Scan the lines below and report each one containing "computer" by copying it.

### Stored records
+++

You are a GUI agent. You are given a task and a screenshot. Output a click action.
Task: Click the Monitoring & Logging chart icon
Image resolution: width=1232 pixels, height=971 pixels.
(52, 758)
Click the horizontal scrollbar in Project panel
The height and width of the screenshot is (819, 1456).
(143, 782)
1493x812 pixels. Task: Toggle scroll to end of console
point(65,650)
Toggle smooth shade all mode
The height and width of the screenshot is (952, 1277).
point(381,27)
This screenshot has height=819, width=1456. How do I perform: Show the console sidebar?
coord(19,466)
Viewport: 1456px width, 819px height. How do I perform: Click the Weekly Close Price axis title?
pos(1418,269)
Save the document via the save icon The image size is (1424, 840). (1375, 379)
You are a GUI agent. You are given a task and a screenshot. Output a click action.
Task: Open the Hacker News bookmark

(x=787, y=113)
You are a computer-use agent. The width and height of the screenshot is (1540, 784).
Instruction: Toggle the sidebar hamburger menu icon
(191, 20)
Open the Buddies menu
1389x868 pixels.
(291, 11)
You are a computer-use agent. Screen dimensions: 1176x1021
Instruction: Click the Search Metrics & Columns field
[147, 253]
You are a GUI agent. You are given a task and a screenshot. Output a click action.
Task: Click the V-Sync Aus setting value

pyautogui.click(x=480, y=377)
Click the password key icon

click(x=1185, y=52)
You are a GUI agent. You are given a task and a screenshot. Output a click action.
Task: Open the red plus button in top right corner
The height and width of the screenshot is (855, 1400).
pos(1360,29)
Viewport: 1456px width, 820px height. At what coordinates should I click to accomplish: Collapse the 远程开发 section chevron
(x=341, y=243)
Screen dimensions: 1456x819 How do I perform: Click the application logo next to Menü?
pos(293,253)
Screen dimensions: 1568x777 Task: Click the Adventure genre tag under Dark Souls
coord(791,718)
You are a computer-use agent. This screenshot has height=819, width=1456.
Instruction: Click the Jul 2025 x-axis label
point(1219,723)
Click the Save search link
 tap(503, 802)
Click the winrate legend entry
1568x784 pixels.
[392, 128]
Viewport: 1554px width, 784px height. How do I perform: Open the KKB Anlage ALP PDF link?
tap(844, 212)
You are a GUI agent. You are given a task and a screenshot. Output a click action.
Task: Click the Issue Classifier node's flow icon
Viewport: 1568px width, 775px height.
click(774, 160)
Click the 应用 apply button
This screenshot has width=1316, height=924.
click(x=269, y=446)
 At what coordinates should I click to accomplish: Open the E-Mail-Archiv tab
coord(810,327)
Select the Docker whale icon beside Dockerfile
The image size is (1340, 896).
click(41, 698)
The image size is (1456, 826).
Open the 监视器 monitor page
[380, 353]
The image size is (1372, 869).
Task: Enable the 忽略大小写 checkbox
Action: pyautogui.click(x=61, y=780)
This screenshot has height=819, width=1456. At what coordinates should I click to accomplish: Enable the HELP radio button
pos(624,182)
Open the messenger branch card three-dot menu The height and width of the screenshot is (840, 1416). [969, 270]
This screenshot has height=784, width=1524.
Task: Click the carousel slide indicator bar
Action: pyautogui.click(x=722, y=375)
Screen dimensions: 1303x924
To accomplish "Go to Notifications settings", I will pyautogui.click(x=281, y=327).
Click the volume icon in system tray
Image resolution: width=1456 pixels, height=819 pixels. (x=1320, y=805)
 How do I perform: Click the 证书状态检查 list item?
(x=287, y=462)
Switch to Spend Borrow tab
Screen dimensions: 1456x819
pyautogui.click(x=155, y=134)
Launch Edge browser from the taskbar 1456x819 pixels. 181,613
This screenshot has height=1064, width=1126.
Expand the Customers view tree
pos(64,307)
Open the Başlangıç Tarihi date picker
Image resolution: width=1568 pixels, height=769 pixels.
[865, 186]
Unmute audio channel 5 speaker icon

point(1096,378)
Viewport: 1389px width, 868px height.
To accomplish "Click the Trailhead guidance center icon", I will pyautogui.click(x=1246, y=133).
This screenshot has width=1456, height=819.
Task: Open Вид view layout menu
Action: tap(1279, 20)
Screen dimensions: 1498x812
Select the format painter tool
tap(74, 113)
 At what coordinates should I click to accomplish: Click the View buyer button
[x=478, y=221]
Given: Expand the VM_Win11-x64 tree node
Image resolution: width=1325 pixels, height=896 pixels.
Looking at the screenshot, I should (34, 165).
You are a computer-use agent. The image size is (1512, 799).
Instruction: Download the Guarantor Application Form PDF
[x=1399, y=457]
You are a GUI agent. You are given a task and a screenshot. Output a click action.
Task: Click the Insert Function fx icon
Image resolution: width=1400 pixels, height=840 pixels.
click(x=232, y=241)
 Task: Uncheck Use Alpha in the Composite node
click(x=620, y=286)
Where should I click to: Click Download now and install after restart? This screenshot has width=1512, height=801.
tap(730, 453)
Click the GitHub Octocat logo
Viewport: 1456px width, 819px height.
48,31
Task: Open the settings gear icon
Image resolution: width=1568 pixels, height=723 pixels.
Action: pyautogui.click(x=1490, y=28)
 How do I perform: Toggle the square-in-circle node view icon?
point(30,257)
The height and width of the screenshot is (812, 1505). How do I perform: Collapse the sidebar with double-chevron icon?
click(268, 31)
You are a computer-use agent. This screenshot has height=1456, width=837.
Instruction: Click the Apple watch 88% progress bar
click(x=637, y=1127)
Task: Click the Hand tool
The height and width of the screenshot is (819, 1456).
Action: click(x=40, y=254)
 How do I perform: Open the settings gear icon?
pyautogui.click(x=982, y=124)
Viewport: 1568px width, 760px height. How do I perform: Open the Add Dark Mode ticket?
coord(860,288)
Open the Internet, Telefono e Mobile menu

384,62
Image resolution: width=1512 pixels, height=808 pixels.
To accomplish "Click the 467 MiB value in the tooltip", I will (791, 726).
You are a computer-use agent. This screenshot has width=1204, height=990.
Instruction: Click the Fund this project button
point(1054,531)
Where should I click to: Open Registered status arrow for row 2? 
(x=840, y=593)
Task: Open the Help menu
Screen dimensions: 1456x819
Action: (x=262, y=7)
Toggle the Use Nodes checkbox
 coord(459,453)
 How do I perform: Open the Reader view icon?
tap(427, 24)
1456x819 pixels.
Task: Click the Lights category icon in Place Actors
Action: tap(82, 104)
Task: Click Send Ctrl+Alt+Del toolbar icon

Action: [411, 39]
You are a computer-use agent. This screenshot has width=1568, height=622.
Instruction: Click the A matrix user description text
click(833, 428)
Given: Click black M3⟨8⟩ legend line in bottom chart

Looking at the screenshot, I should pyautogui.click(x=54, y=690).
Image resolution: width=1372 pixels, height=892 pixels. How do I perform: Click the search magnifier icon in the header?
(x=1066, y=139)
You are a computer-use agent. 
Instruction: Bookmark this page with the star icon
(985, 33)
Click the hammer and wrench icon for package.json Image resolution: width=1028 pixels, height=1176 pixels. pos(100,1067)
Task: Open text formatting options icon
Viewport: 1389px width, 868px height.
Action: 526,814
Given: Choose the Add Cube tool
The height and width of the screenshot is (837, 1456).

+++

### RESPONSE
You are a computer-use agent. The width and height of the screenshot is (1540, 784).
You are a computer-use agent. Screen dimensions: 1176x1021
You are a computer-use agent. This screenshot has height=819, width=1456.
You are a computer-use agent. The image size is (1512, 799).
You are a computer-use agent. This screenshot has height=1456, width=837.
You are a computer-use agent. This screenshot has width=1204, height=990.
You are a computer-use agent. This screenshot has width=1568, height=622.
You are a computer-use agent. 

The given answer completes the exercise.